La Chine a réussi à maintenir son équilibre social et sa grande civilisation par une censure robuste contre la souillure et  la décadence occidentale mais désormais, c'est la capacité de la Chine de contrôler et de censurer qui est ironiquement ce que les mondialistes verts recherchent. Ainsi, la Chine du XXIe siècle ne représente pas un modèle alternatif pour le développement humain mais illustre plutôt l'étrange paradoxe de la mondialisation. Les remarques de Fulton Sheen sur la différence entre l'URSS et les Etats-Unis pendant la Guerre Froide pourrait être transposées aujourd'hui à la guerre États-Unis/Chine : les communistes chinois veulent la Croix sans le Christ alors que les États-Unis veulent le Christ sans la Croix.
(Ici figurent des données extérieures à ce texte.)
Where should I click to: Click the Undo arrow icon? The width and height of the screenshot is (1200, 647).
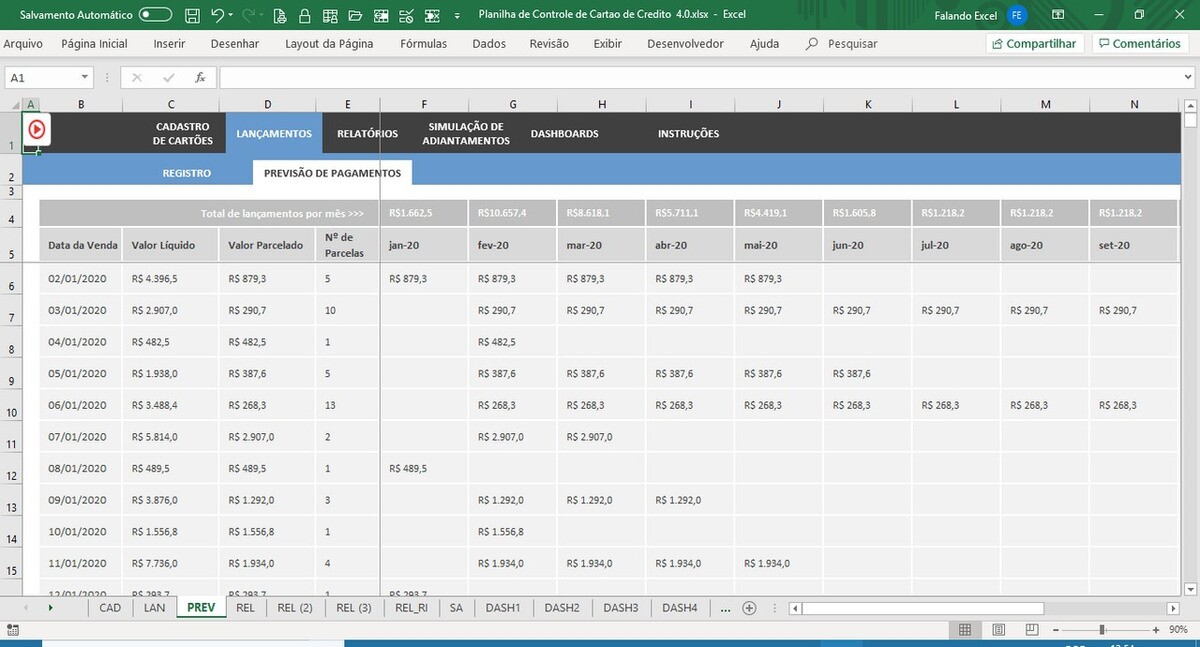point(217,15)
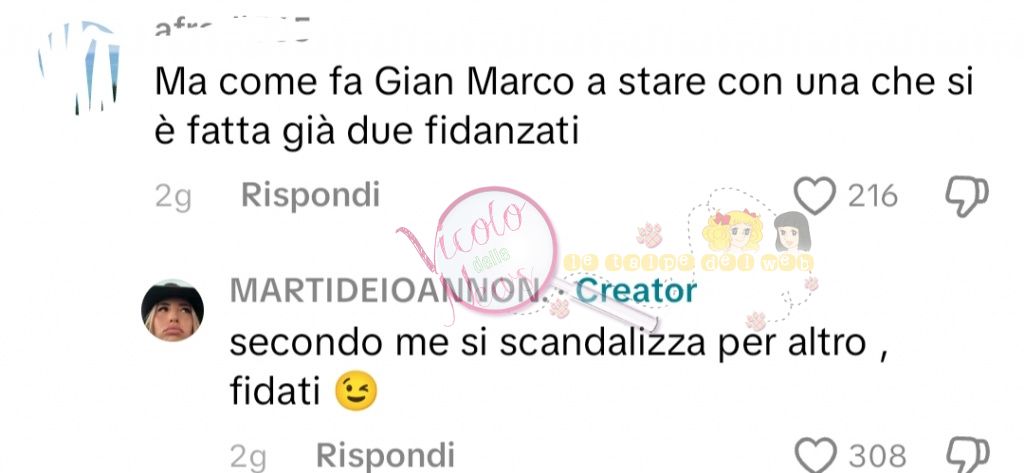The height and width of the screenshot is (473, 1024).
Task: Open the blurred avatar of first commenter
Action: pos(78,67)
L'humanité a besoin des deux !
Ce qui se passe à Hong Kong est une guerre hybride menée par une superpuissance contre une autre dans le but du profit et du pouvoir. L'administration Trump affirme s'opposer au mondialisme mais cependant appuie le mondialisme en Chine. La Chine affirme maintenir le socialisme mais cependant s'acoquine avec les éléments les plus dégénérés du capital financier occidental et ses activistes verts. Ce qui se passe à Hong Kong est une lutte acharnée entre différentes factions de l'élite mondialiste. Cela n'a rien à voir avec les intérêts du travailleur de base et c'est vraiment quelque chose que nous devons savoir sur ce sujet.